Hopes were high they could build on that form in 2019, but while the car is fast at some points and shows reasonable pace in qualifying, that speed falls off a cliff when it comes to the races.
They’ve tried reverting to older spec cars, including the one which they first introduced in Australia, as upgrades they brought to the track often made the car worse. That seems to have helped, with Russia and Japan showing shoots of hope that they are making progress.
Looking back on how they approached this season and the subsequent decisions they made, would Haas have done anything differently? Listen to Kevin Magnussen and Romain Grosjean, the latter who was vocal throughout that the team should go back to the Melbourne-spec, it seems.
We would have done a lot different from Barcelona onwards
Guenther Steiner
“I don’t want to go into the specifics of technical stuff, but we should have listened a little bit more to the drivers when they gave their opinion about what the car is doing and whatnot and sometimes listen more to drivers than look at numbers,” said Steiner.

Task instructions:
A. In the Haas excerpt, why did the team go back to older spec cars?
B. Using the Haas excerpt, say whether each statement agrees with it. Answer yes or no and quote the deciding words.
(i) The car kept its qualifying speed in the races.
(ii) Grosjean argued that the team should return to the Melbourne-spec car.
(iii) Steiner said the team should have relied more on numbers than on the drivers' opinions.
The records come from a separate source and have no connection to the Haas excerpt.

Provided material:

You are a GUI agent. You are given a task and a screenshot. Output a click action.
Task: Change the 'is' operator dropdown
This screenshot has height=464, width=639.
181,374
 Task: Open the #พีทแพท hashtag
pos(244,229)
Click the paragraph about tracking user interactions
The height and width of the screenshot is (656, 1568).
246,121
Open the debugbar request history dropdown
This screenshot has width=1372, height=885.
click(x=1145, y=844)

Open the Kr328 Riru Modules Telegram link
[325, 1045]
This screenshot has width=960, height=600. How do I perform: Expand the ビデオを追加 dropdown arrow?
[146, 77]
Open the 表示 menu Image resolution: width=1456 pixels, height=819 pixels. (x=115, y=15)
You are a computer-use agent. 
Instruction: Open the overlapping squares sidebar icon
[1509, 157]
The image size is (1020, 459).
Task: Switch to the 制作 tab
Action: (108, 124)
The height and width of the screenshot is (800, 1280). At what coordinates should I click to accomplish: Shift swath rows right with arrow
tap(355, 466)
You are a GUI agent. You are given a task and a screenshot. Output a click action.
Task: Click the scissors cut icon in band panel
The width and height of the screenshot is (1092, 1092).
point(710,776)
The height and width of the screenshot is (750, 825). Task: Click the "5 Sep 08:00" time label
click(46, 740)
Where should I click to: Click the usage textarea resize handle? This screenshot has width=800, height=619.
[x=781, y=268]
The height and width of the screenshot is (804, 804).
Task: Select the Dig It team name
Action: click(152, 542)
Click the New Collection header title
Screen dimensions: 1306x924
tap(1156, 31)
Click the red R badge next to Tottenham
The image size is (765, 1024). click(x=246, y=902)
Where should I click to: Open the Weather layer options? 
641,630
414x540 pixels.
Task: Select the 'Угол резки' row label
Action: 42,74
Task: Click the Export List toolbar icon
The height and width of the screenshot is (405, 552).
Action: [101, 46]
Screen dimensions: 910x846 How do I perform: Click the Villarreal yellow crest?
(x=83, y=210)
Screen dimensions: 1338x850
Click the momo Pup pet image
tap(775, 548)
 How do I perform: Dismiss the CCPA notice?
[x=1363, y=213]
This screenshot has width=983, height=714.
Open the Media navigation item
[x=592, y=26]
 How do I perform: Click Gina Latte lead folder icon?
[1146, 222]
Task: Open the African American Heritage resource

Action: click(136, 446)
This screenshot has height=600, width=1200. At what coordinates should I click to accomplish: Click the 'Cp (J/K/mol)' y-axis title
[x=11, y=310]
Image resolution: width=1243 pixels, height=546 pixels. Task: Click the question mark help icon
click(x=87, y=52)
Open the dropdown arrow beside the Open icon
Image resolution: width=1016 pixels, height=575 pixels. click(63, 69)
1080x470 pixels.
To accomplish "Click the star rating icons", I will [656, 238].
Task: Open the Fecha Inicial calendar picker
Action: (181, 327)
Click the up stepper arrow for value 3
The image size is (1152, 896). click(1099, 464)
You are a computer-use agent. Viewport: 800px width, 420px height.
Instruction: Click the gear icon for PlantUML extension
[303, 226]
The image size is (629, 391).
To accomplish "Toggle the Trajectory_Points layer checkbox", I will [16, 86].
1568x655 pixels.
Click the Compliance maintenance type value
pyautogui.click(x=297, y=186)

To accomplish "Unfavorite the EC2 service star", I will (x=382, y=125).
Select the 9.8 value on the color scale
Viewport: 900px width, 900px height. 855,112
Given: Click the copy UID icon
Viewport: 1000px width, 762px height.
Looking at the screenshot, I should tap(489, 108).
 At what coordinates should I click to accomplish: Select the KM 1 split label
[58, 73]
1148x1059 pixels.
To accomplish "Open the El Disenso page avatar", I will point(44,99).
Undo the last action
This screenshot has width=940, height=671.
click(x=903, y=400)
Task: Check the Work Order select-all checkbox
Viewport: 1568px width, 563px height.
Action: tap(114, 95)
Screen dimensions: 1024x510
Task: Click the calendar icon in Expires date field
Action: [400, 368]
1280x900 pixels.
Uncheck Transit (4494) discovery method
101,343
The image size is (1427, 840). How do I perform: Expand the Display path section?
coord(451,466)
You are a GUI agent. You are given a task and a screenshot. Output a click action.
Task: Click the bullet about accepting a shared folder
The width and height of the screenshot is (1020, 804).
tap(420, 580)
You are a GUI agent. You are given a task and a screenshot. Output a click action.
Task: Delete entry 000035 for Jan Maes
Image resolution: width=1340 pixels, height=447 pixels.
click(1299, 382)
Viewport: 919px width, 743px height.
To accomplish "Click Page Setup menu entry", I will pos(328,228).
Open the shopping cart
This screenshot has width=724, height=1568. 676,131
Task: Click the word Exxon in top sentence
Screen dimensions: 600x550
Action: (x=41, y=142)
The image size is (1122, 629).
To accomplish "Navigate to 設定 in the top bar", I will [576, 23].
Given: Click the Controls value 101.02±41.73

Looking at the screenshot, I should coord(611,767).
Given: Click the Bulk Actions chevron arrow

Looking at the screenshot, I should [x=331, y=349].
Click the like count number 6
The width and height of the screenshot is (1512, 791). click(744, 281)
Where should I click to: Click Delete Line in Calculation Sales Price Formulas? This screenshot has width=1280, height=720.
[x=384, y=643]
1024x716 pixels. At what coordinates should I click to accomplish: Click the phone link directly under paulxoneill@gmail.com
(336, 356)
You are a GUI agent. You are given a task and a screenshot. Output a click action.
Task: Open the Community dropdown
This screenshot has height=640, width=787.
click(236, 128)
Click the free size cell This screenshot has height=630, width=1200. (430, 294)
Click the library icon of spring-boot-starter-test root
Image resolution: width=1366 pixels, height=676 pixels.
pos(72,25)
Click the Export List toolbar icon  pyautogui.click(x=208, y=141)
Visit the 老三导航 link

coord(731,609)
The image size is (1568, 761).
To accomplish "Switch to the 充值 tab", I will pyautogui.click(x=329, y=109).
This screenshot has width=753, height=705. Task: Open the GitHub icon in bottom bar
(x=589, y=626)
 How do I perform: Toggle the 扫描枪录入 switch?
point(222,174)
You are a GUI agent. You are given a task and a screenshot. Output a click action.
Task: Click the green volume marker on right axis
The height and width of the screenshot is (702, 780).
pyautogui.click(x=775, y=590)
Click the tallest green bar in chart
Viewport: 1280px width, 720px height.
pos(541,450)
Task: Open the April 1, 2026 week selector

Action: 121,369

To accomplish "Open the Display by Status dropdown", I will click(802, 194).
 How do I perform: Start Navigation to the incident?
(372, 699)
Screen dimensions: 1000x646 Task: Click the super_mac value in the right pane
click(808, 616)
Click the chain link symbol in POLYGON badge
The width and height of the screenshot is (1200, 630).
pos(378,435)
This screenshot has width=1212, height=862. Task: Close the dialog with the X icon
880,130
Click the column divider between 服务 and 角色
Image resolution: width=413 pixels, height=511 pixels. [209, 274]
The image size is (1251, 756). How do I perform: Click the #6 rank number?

Answers:
A. The team reverted to older spec cars because the upgrades it brought to the track often made the car worse.

B.
(i) No: "that speed falls off a cliff when it comes to the races."
(ii) Yes: "the latter who was vocal throughout that the team should go back to the Melbourne-spec"
(iii) No: "sometimes listen more to drivers than look at numbers"